» Textauszug:
"Experiment Gästeblock"
Wer so wie ich schon seit über 16 Jahren zur
Hafenstraße geht, kennt dort jeden Winkel. Man
glaubt schon alles gesehen und erlebt zu haben, nichts
überrascht einen noch. Irgendwann einmal kommt
der Gedanke nach ein wenig Abwechslung, ein Spiel
einmal aus einer anderen Perspektive zu sehen. Man
wechselt von der
Ost auf die Nord oder kauft sich eine Tribünenkarte.
Nun kennt man jeden Blickwinkel im Stadion und weiß,
wie sich die gleichen Fangesänge an verschiedenen
Orten anhören. Dann fährt man mit zu den
Auswärtsspielen, weiß nun wie RWE-Fans
in fremden Stadien behandelt werden, hört die
langsam langweiligen weil immer gleichen Schmähgesänge
und kann nun auch diese Stimmungen nachvollziehen.

» Die Datensätze:
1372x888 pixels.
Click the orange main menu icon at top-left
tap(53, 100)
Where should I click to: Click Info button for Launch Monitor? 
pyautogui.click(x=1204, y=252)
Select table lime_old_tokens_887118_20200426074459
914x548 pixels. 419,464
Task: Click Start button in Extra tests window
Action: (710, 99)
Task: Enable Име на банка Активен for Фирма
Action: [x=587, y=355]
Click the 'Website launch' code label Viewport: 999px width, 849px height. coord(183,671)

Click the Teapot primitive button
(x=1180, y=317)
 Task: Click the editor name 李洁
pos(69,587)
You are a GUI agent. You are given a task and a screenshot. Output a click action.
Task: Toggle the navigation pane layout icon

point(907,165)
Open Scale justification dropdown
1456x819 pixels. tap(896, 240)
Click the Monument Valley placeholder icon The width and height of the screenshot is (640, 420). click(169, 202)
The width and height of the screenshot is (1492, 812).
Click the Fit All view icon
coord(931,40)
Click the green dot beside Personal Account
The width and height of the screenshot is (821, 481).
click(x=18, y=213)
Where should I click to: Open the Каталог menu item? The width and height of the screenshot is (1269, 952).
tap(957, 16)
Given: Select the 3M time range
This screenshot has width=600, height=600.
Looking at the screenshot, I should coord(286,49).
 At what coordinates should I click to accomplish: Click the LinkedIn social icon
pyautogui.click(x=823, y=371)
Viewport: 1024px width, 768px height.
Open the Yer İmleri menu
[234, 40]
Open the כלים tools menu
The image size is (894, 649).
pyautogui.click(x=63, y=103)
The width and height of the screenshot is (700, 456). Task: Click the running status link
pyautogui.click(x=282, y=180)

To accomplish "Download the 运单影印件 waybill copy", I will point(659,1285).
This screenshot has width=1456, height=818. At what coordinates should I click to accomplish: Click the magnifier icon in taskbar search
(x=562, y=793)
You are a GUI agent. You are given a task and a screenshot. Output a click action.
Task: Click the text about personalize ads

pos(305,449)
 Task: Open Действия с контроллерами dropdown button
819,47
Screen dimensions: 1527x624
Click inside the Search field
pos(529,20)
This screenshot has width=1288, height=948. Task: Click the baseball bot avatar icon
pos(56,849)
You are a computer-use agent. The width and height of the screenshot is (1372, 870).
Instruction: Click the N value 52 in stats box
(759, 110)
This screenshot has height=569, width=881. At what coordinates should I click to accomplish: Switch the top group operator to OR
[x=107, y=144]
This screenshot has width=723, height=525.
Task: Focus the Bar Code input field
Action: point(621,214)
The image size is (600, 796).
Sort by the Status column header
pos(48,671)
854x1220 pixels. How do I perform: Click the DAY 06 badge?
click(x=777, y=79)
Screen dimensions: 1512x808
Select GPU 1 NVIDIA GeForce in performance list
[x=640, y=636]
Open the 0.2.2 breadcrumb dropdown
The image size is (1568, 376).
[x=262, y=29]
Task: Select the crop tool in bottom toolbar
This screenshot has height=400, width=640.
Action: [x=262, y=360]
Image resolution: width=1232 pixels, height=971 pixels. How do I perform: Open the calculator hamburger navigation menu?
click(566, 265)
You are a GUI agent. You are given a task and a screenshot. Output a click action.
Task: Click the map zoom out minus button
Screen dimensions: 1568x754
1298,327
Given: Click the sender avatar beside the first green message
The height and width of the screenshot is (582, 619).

» Übungsaufgaben:
1. Seit wie vielen Jahren geht die erzählende Person laut dem Text „Experiment Gästeblock“ schon zur Hafenstraße?
2. Kopiere bitte die Zeilen der Datensätze unverändert, beginnend mit der Zeile, die „The width and height of the screenshot is (700, 456).“ enthält, und endend mit dem Ende der Datensätze.

» Lösungen:
1. Seit über 16 Jahren.

2.
The width and height of the screenshot is (700, 456). Task: Click the running status link
pyautogui.click(x=282, y=180)

To accomplish "Download the 运单影印件 waybill copy", I will point(659,1285).
This screenshot has width=1456, height=818. At what coordinates should I click to accomplish: Click the magnifier icon in taskbar search
(x=562, y=793)
You are a GUI agent. You are given a task and a screenshot. Output a click action.
Task: Click the text about personalize ads

pos(305,449)
 Task: Open Действия с контроллерами dropdown button
819,47
Screen dimensions: 1527x624
Click inside the Search field
pos(529,20)
This screenshot has width=1288, height=948. Task: Click the baseball bot avatar icon
pos(56,849)
You are a computer-use agent. The width and height of the screenshot is (1372, 870).
Instruction: Click the N value 52 in stats box
(759, 110)
This screenshot has height=569, width=881. At what coordinates should I click to accomplish: Switch the top group operator to OR
[x=107, y=144]
This screenshot has width=723, height=525.
Task: Focus the Bar Code input field
Action: point(621,214)
The image size is (600, 796).
Sort by the Status column header
pos(48,671)
854x1220 pixels. How do I perform: Click the DAY 06 badge?
click(x=777, y=79)
Screen dimensions: 1512x808
Select GPU 1 NVIDIA GeForce in performance list
[x=640, y=636]
Open the 0.2.2 breadcrumb dropdown
The image size is (1568, 376).
[x=262, y=29]
Task: Select the crop tool in bottom toolbar
This screenshot has height=400, width=640.
Action: [x=262, y=360]
Image resolution: width=1232 pixels, height=971 pixels. How do I perform: Open the calculator hamburger navigation menu?
click(566, 265)
You are a GUI agent. You are given a task and a screenshot. Output a click action.
Task: Click the map zoom out minus button
Screen dimensions: 1568x754
1298,327
Given: Click the sender avatar beside the first green message
The height and width of the screenshot is (582, 619).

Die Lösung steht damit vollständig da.